Australia’s housing market lost further momentum in May, with home values falling in its two largest cities as higher borrowing costs and stretched affordability cooled demand. Sydney values dropped 0.9% over the month and Melbourne 0.8%, leading a national slowdown, according to the Home Value Index published by the property analytics firm Cotality, formerly known as CoreLogic.
Both cities have now slipped below the peaks they reached late in 2025. Sydney values are down about 2.1% from their cyclical high and Melbourne about 2.9%, leaving the two markets several months into the early phase of a downturn even as growth merely slows in some mid-sized capitals.
The pullback has been accompanied by a sharp drop in transactions, handing buyers more leverage than they have enjoyed in some time.

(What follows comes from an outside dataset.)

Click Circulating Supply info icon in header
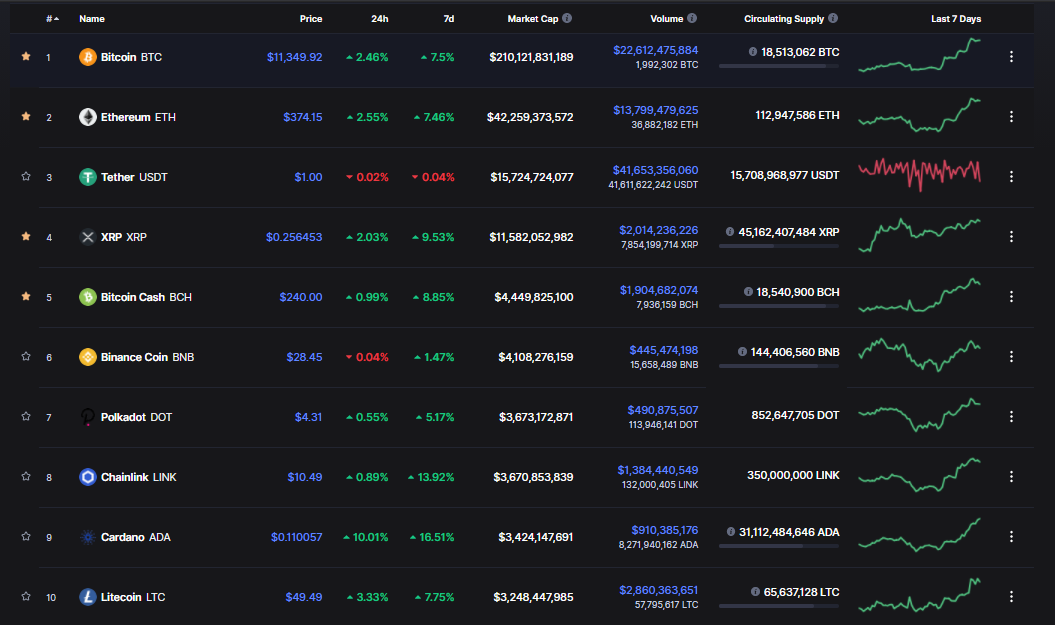This screenshot has height=625, width=1055. (x=833, y=18)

Sales volumes fell roughly 17% in Sydney and 14.2% in Melbourne, a sign that many would-be purchasers are stepping back as the cost of finance bites.
Cotality attributed the softening to a combination of constrained borrowing capacity, elevated interest rates and weaker consumer confidence, the same forces that have cooled housing in other advanced economies. The firm noted that the combined capital-city market has recorded around ten downturns lasting at least three months over the past four decades.

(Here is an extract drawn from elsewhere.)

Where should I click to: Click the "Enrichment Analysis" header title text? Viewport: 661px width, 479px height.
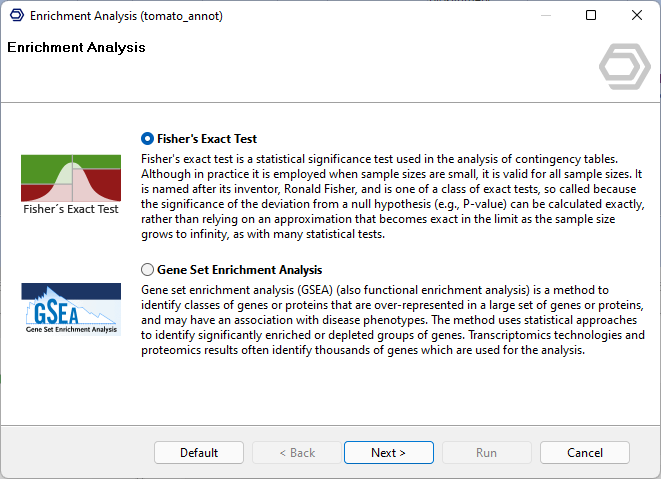click(76, 48)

The cooling marks a turn from the strong gains of 2025 and feeds into a wider debate about affordability that has dominated Australian politics, with house prices a persistent source of frustration for younger voters locked out of ownership.
For the Reserve Bank and the federal government, a gentle easing in prices may be welcome after years of rapid appreciation, but a disorderly slide would carry risks of its own in an economy where household wealth is heavily concentrated in property.